A severe thunderstorm warning was issued on November 5 around 5 pm with most of the hail damage being inflicted an hour later.
This is similar to a hail storm that hit three years ago devastating properties from Taylorville to Yamba and totalling up to $100 million in damages.
Costa subsequently undertook significant work in the past few days to form a preliminary assessment of any impact the storm may have had on its farms.
Three of Costa’s seven citrus farms, Yandilla, Kangara and Amaroo, were affected by the storm.
These farms have an approximate total area of 1700 hectares and two-thirds sustained little or no impact.
The trees on those parts of the farms affected have not sustained any structural damage, the only damage being on the early stage fruitlets that are naturally forming on the trees at this time of the year.
As a natural part of the citrus growing process involves the falling of some fruitlets, Costa anticipates that more of them that fall this season will be damaged with the majority of the undamaged ones remaining on the trees.
However, this will not be known until the normal conclusion of the cycle in CY19 which occurs over the early summer period.
Therefore, a more thorough assessment will be undertaken early next year.
This storm comes after Costa’s statutory net profits fell 15 per cent for the first half of CY19.
At the time the company credited this slump to crumbly raspberries, fruit flies, high water costs, and low demand for mushrooms.
In positive news, with the 2019 harvest reaching its conclusion there will be no financial impact for the remainder of CY19.
On the basis of there being no significant tree damage, it is not expected that there will be any impact in CY21.

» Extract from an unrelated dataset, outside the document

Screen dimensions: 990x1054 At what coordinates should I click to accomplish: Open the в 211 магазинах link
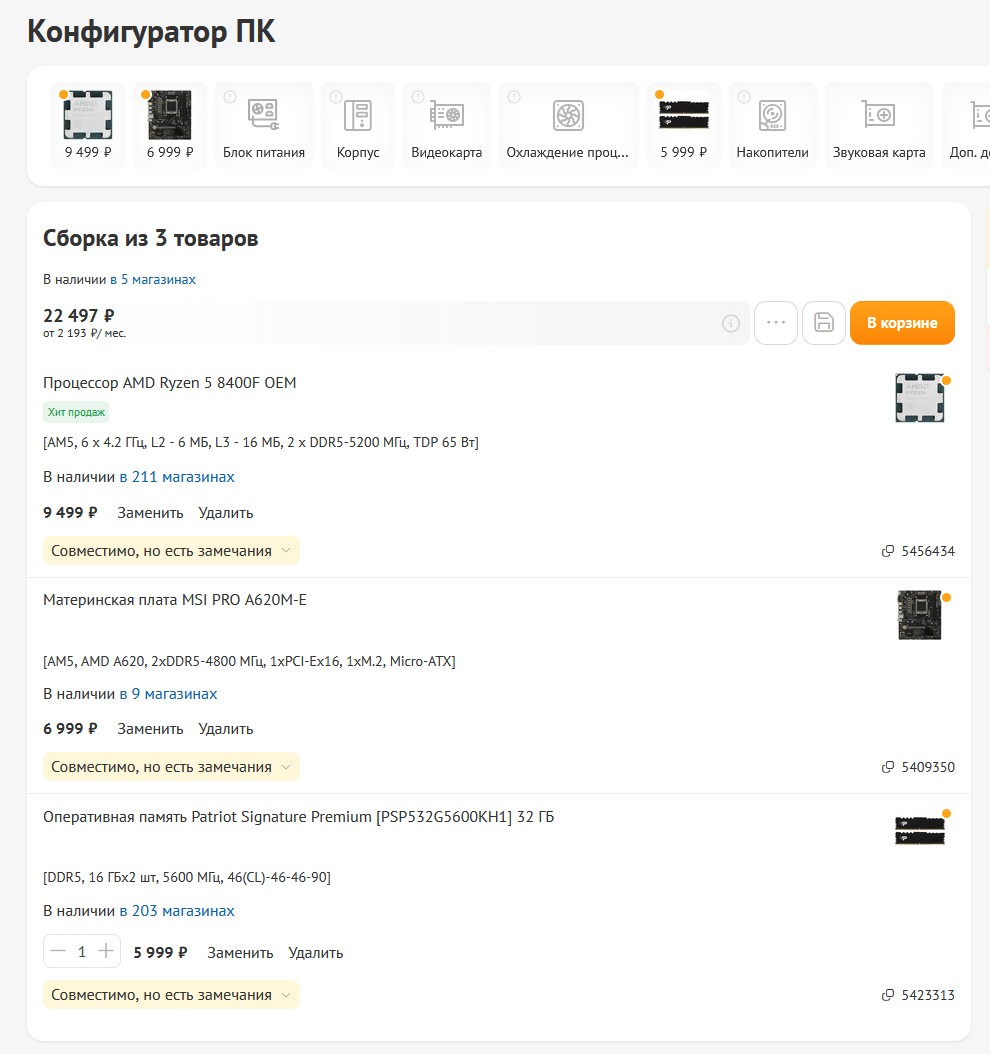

It is also not expected that there will be any impact on yields in CY20 however, there may be some impact on the quality of the crops which, if it happens, may have an impact on pricing in CY20.
Based on the current information, if some of the quality of the crops is impacted then Costa estimates EBITDA-SL (earnings before interest, taxes, depreciation and amortisation) between $4-$6 million and a corresponding NPAT-SL (net profit after tax) between $3-$4 million in CY20.
However, given that it’s too early to predict how other parts of Costa’s portfolio will perform in CY20, it’s too early to determine whether any impact from this event will result in a change to the recently announced CY20 forecast.
Costa’s share price is up 1.45 per cent with shares trading for $2.79 each at market close.